*REQUESTS:*
a. Answer these questions using the forum thread on activation functions below.
(i) What does one reply say you no longer need to do if a neural network uses a non-linear function in the hidden layer?
(ii) Which polynomial features does the person asking list as examples?
(iii) When the asker calls linear activation in multiple layers "as good as" linear regression, how does the reply correct that?
b. Resume the forum thread on activation functions after its final line.

*PASSAGE PROVIDED:*
==================================================

Week 2 - Why do we need activation functions? A dilemma with respect to polynomial features

Referring to : https://www.coursera.org/learn/advanced-learning-algorithms/lecture/mb9bw/why-do-we-need-activation-functions

As well as

Question

If we feature scale and use polynomial features, won’t linear activation functions perform polynomial regression?
Wouldn’t this invalidate the idea that linear activation functions in multiple neurons is just equivalent to performing linear regression once?

A linear activation function used in many neurons is equivalent to just doing linear regression once - I understand that

Where i am confused is, what if we feature engineer to use ploynomial features? Won’t the linear activation functions perform polynomial regression then (please see image 2 from Course 1 week 2 of the ML Specilaization)

Images

Please see the 2 images below:

Yes.

Sorry, I don’t understand what you’re asking here. What are “multiple neurons” and “perform linear regression once”?

1 Like

Thank you for answering the first question.

What I meant to ask is:

  1. In the lecture we see that linear activation function in multiple layers is as good as using linear regression.

  2. So my question is, if we use polynomial features, x, x^2, x^3 - will having multiple layers with a linear activation function still be as good as linear regression?

As an example, in the NN architecture below, what if we were to use polynomial features as well?

Please let me know if this makes sense.

The part that is confusing me is:

  1. Linear Activation Functions in all layers is pointless - That’s correct
  2. However, if we were to use polynomial features, then what’s the effect of using a linear activation function then? Does this lead to non-linearity since the features are polynomial and we are okay? Or do we still run into the same outcome where we should just use polynomial regression rather than using a neural network all together

It’s not “as good as”. It’s exactly the same thing.

I don’t completely understand what you’re asking.

Maybe this gets close: If you use a NN with a non-linear function in the hidden layer, then you don’t need to engineer your own polynomial features.

This does get close and answers another question I had.

Sorry about not being able to form the question well. I’ll give another try below. Thanks for the patience :slight_smile:

I’m seeking further clarification on a specific aspect discussed during the lecture, particularly related to the use of linear activation functions in neural networks.

The lecture highlighted that employing a linear activation function across multiple layers essentially yields the same effect as conducting linear regression. This leads me to ponder about the scenario where polynomial features (such as x, x^2, x^3, etc.) are incorporated into the model. Specifically, my question is:

  • If we integrate polynomial features within a neural network architecture that employs linear activation functions across its layers, does this approach still equate to performing linear regression? Or does the inclusion of polynomial features introduce a level of non-linearity that makes this configuration more advantageous than mere linear regression?

To illustrate, consider a neural network architecture as follows, but with an added twist of incorporating polynomial features.

The core of my confusion lies in understanding the impact of linear activation functions when used in conjunction with polynomial features:

  1. Is using linear activation functions in all layers still considered unnecessary if we include polynomial features?

==================================================

*STORED RECORDS:*
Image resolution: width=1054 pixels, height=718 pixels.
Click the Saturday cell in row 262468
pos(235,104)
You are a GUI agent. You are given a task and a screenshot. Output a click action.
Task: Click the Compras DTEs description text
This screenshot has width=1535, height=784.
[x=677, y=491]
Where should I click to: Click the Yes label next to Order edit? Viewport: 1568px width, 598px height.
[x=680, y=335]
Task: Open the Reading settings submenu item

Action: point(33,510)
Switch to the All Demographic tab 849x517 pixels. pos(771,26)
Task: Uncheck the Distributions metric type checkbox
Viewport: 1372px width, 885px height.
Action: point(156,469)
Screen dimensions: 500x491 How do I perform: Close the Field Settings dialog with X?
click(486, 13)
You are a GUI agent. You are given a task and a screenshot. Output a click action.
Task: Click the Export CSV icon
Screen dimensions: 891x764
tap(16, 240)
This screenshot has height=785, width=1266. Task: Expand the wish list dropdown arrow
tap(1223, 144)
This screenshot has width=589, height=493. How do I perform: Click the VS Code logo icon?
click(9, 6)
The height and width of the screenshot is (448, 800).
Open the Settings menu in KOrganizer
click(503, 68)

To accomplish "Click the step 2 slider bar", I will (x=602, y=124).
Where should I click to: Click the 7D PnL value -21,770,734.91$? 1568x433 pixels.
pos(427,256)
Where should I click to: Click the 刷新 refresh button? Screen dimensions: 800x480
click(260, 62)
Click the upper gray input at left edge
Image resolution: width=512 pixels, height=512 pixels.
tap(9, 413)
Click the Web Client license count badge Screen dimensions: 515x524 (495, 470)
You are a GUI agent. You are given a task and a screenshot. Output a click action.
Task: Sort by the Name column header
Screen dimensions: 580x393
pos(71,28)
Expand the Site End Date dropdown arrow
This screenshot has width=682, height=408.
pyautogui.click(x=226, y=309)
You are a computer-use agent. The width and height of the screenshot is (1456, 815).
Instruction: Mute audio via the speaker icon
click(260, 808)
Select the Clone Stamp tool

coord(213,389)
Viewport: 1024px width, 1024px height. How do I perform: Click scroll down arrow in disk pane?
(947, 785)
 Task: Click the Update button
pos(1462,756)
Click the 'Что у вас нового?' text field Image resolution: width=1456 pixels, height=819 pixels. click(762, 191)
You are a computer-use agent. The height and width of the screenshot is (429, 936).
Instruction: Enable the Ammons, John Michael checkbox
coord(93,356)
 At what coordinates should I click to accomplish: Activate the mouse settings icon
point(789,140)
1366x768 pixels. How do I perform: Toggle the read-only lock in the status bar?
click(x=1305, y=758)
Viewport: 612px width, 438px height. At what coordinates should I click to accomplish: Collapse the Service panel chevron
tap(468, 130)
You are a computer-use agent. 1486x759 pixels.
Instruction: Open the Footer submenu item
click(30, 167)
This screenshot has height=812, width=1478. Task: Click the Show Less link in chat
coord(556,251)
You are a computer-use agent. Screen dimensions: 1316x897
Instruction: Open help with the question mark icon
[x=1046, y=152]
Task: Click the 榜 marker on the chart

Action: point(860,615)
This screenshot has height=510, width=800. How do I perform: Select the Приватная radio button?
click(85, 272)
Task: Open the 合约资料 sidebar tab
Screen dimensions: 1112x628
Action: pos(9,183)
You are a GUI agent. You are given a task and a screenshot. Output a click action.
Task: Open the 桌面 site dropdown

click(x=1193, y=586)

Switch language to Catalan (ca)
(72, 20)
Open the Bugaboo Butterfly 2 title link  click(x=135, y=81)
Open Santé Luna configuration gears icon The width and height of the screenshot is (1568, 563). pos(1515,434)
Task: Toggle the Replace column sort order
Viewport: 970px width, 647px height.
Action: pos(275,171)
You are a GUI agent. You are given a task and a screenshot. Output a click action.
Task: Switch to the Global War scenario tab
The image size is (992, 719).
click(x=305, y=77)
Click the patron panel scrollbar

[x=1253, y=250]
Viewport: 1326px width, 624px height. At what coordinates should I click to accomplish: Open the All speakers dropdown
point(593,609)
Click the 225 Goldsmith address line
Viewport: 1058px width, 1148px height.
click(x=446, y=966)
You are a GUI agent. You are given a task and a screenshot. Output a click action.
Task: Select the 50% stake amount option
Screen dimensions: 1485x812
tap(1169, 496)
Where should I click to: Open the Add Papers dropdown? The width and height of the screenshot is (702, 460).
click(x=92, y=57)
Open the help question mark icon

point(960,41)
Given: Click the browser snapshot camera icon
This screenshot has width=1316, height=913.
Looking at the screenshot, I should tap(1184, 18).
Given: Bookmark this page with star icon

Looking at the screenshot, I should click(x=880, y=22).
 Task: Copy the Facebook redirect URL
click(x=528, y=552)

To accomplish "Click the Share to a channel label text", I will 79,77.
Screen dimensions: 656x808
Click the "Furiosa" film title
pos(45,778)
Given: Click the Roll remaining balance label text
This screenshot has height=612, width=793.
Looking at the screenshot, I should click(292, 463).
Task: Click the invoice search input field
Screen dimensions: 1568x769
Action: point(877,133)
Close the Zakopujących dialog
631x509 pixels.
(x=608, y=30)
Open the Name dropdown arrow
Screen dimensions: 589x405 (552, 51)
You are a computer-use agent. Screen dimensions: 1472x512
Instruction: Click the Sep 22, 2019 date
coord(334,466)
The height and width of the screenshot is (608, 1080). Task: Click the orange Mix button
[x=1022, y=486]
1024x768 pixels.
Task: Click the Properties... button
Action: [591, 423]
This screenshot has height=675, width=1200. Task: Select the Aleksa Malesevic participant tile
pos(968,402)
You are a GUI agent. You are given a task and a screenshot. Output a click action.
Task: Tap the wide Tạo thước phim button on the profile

==================================================

*RESPONSES BY TASK:*
a.
(i) You no longer need to engineer your own polynomial features.
(ii) x, x^2, and x^3.
(iii) The reply says it is not "as good as" but exactly the same thing.

b.
  2. Does the use of polynomial features with linear activation functions introduce any non-linearity to the model, thereby justifying the neural network’s architecture over traditional polynomial regression?

I appreciate your insights on this matter, as it’s a point of confusion that I’m eager to resolve.

Hello @adishri,

Thank you for elaborating your questions!

I will put it this way:

A: original features + multiple hidden layers with “linear” activation + an output layer
B: original features + an output layer
C: polynomial features + multiple hidden layers with “linear” activation + an output layer
D: polynomial features + an output layer

Here:

  • A & B are equivalent, and they are both linear regressions of the input features (which are the original features)

  • C & D are equivalent, and they are both linear regressions of the input features (which are some polynomial features)

  • In A, B, C, and D, their outputs are linear with respect to their inputs, so they are all linear regressions.

  • The polynomial features bear some non-linearity with respect to the original features. The features bear the non-linearity, NOT the neural networks.

  • Therefore, with respect to the original features, C & D carry some non-linearity which is brought NOT by the neural networks BUT by the feature engineering process.

Yes, that neural network is still a linear regression with respect to its input (which is a set of some polynomial features).

First, I think you were implying that, with polynomial features, it is not called linear regression. This is wrong. This is still a linear regression because our model is always only establishing a linear relationship between the inputs and the output, and it does not care whether the inputs are non-linear to something else.

So, as said, both with the polynomial features and with the original features, they are linear regression. All of the A, B, C, and D are linear regression.

However, using some polynomial features DO bring some non-linearity in, as compared to the original feature, but as for whether it is benefitical to do so, it remains to be tested.

Cheers,
Raymond

2 Likes

Indeed, Raymond.

“Linear regression” does not mean that the predictions are limited to a straight line of constant slope.

2 Likes

@rmwkwok Thank you so much for explaining this. It really clears out my doubts.

Knowing that A&B are equivalent and so are C&D really made me understand that the linear activation function across all layers of a neural network is the same as just performing linear regression.

I see. For some reason i assumed that if we use polynomial features it’s “polynomial regression” and not linear regression.

Understood. Even if the features are polynomial - the model is still linear - because the model is working on establishing a linear relationship between the inputs and the outputs.
I am understanding that what matters here is that f(x) = w * x +b ; and x can be anything but that doesn’t eliminate the fact that the model is performing linear regression

True that. I think that will be more related to the problem one is trying to solve!

@TMosh that hits home and clears a lot of my misunderstandings as well.

Thank you so much guys :slight_smile: The help means a lot!

“Polynomial regression” is somewhat of a misleading name.
It’s better as “Linear regression with polynomial features”.

“Linear” refers to the linear combination of the weights and features.

1 Like

Hello @adishri,

I am glad that I could give you a different perspective!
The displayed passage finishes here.